Operating with limited budgetary support, Treasury has since the early 2000s been defaulting on arrears payments to multilateral lenders, and is now heavily relying on mainly domestic resources to finance its capital projects as well as social spending.
After defaulting on arrears owed to international financial institutions, Zimbabweans are now paying the price for the country’s pariah status — international isolation — and low credit rating as they are increasingly overburdened with extortionate taxes since the government is unable to get international funding and lines of credit, especially for capital expenditures on infrastructure.
In a desperate move to mend the country’s dilapidated road network, Ncube proposed an increase in tollgate fees from the current US$2 for light vehicles to US$5 on so-called “premium roads” like Harare-Beitbridge.
On “other roads”, the fee will double from US$2 to US$4 While Ncube raised the tax-free threshold for salaries in local currency, civil servants also received a bittersweet message from the budget.
The US$300 Covid-19 allowance introduced to cushion the public service during the pandemic is now part of their pensionable salary, starting in January, meaning fewer greenbacks in their pockets.
Ncube also introduced a new tax for multinational corporations which he called the domestic minimum top-up tax (DMTT). The Finance minister says global rules now demand that large multinational enterprises pay a minimum corporate income tax rate of 15%.
He says generous tax incentives are allowing these companies to pay less than this. He is proposing a new tax, the DMTT, which allows the country hosting the multinational to collect “top-up tax” rather than the tax going to the headquarters of the company.
The corporate tax has been raised back up to its original level of 25%, after it was cut to 24% in 2020 to help businesses through Covid.
“Granting of generous tax incentives result in an effective tax rate of less than 15% for some multinationals,” Ncube said.
“Under the Global Tax Rules, where a tax incentive results in an effective rate of less than 15%, the tax jurisdiction where the multinational is headquartered collects the difference between the effective tax under the tax incentive and the minimum effective rate of 15% (the top-up tax).”

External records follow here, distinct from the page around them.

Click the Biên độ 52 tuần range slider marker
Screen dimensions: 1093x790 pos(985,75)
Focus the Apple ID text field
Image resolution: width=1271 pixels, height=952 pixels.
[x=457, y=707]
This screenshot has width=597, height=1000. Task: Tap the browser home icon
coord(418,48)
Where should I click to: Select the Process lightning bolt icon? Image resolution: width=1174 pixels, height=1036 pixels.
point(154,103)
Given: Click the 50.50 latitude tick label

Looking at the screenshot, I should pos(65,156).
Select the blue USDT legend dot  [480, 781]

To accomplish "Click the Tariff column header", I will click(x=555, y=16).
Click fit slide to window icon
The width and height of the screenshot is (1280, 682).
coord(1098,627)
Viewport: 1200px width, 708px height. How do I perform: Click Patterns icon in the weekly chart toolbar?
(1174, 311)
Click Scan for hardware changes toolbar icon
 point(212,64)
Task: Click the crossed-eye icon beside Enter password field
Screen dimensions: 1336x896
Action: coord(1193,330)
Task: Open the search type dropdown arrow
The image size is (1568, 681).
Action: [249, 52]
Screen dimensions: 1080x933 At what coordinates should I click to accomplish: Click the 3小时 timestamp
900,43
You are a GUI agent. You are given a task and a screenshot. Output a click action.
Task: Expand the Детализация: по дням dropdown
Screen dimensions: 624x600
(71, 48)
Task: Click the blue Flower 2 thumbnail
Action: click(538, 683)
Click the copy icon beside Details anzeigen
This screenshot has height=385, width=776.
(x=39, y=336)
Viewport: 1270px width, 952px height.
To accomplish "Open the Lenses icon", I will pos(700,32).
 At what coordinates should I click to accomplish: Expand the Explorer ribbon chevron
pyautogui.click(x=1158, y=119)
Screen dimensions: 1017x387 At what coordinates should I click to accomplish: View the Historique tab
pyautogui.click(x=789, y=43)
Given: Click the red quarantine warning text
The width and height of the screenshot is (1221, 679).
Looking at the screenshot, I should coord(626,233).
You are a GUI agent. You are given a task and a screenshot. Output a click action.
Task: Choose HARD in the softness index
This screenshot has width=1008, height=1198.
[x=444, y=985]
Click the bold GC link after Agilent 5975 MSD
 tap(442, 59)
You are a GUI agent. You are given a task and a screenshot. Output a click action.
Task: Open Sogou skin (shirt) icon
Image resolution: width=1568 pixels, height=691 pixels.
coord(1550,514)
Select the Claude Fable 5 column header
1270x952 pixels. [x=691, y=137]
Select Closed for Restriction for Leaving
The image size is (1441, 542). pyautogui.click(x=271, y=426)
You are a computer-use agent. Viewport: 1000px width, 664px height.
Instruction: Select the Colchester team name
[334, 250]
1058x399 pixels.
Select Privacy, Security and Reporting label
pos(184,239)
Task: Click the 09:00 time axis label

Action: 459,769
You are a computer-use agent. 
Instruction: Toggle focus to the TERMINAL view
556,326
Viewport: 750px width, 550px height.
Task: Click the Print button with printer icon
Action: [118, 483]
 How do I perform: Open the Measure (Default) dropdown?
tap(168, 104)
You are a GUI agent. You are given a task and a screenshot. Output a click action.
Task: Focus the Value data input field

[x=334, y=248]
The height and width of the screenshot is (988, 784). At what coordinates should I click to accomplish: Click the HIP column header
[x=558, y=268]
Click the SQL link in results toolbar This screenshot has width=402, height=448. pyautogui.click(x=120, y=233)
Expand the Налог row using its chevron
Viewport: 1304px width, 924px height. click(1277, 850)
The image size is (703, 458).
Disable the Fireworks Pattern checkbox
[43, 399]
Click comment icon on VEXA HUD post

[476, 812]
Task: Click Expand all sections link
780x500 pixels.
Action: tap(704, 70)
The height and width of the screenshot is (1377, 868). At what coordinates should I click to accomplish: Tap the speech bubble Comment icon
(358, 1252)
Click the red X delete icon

The Finance minister also proposed to raise the surcharge on high-value vehicles.
Turning to the mining sector, Treasury proposed to introduce a 1% levy on gross proceeds of lithium, black granite and other cut or uncut dimensional stones and quarry stones to ensure that they plough back into communities they operate from.
This is what Ncube had to say on tax on fizzy drinks: “In response to the growing concerns on the adverse effects of consumption of sugar, in particular, contained in beverages, tax on beverages has been implemented in a number of countries, including in the Sadc region.”
“The consumption of high sugar content beverages is linked to increased risk of non-communicable diseases. “It is, thus, necessary to discourage consumption of high sugar content beverages, hence, I propose to introduce a levy of US$0.02 per gramme of sugar contained in beverages, excluding water, with effect from 1 January 2024.”